Panorama internacional

Análise: discurso de premiê canadense 'á foi repetido inúmeras vezes na América Latina'

A novidade do discurso do primeiro-ministro do Canadá, Mark Carney, no Fórum Econômico Mundial não reside em seu diagnóstico do presente ou em suas acusações contra a ordem internacional baseada em regras, que vêm sendo repetidas pelo Sul Global há décadas, mas sim no fato de ter sido proferido por uma figura do establishment.
Sputnik
O Fórum Econômico Mundial terminou em 23 de janeiro com um gosto agridoce para a Europa e líderes como o ucraniano Vladimir Zelensky, que, entre suas declarações controversas, criticou a região por sua incapacidade de liderar e se defender.
Na opinião de Mauricio Prado Jaimes, doutorando em Estudos Latino-Americanos na UNAM, o Fórum "foi um espetáculo patético em todos os sentidos", que "expressou muito claramente a crise atual" que a ordem global e seus principais representantes enfrentam.

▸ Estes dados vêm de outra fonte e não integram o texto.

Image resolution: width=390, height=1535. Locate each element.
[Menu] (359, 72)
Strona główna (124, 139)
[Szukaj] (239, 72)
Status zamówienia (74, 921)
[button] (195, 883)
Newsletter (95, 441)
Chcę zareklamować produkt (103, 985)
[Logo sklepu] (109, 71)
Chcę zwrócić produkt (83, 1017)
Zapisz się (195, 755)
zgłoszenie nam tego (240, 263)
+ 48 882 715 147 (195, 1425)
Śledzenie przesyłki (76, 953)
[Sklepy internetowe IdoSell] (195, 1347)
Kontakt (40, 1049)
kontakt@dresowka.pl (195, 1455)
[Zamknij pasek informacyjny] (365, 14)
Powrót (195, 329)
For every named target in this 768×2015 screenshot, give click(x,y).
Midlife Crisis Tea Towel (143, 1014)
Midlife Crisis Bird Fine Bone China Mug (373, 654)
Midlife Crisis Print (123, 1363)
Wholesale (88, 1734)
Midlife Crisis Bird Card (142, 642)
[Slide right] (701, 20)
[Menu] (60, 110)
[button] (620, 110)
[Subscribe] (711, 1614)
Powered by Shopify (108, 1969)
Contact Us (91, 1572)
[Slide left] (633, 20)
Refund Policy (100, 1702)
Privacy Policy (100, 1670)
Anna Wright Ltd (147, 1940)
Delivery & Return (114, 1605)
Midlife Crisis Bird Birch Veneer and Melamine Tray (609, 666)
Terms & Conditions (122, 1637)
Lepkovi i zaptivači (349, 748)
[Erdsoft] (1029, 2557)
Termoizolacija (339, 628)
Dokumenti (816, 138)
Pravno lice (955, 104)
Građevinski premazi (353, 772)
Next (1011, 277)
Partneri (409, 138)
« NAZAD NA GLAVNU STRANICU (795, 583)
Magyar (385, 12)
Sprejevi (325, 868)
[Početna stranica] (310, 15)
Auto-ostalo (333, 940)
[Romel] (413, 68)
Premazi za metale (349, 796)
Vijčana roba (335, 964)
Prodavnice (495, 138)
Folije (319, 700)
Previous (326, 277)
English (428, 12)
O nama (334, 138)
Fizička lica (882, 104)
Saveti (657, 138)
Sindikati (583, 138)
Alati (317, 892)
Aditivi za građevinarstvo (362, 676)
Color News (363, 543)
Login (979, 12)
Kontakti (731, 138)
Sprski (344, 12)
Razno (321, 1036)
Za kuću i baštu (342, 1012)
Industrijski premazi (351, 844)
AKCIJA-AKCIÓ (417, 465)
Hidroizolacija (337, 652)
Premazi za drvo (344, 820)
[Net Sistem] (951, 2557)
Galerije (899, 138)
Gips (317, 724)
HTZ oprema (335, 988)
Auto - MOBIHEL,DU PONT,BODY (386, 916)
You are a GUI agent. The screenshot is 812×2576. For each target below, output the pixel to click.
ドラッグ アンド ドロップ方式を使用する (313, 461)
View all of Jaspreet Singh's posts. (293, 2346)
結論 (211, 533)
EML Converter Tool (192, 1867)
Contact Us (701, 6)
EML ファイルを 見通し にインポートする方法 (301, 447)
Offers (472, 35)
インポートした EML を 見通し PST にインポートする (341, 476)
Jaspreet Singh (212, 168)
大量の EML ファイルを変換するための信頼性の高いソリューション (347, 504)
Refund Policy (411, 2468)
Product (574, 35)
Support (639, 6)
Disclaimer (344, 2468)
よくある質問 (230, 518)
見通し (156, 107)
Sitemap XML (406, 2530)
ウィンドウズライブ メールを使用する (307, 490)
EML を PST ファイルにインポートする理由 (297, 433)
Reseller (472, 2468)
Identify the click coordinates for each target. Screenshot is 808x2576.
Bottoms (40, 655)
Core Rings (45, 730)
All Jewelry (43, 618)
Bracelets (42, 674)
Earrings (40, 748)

"Ninguém sabiá o que fazer, e surgiram todos os tipos de posições. [O presidente espanhol] Pedro Sánchez falando sobre inteligência artificial, [...] Elon Musk dizendo o que lhe vinha à cabeça. Javier Milei [presidente da Argentina] pagando para se sentar à mesa [do Conselho de Paz de Gaza] onde certamente não terá influência", disse o analista à Sputnik.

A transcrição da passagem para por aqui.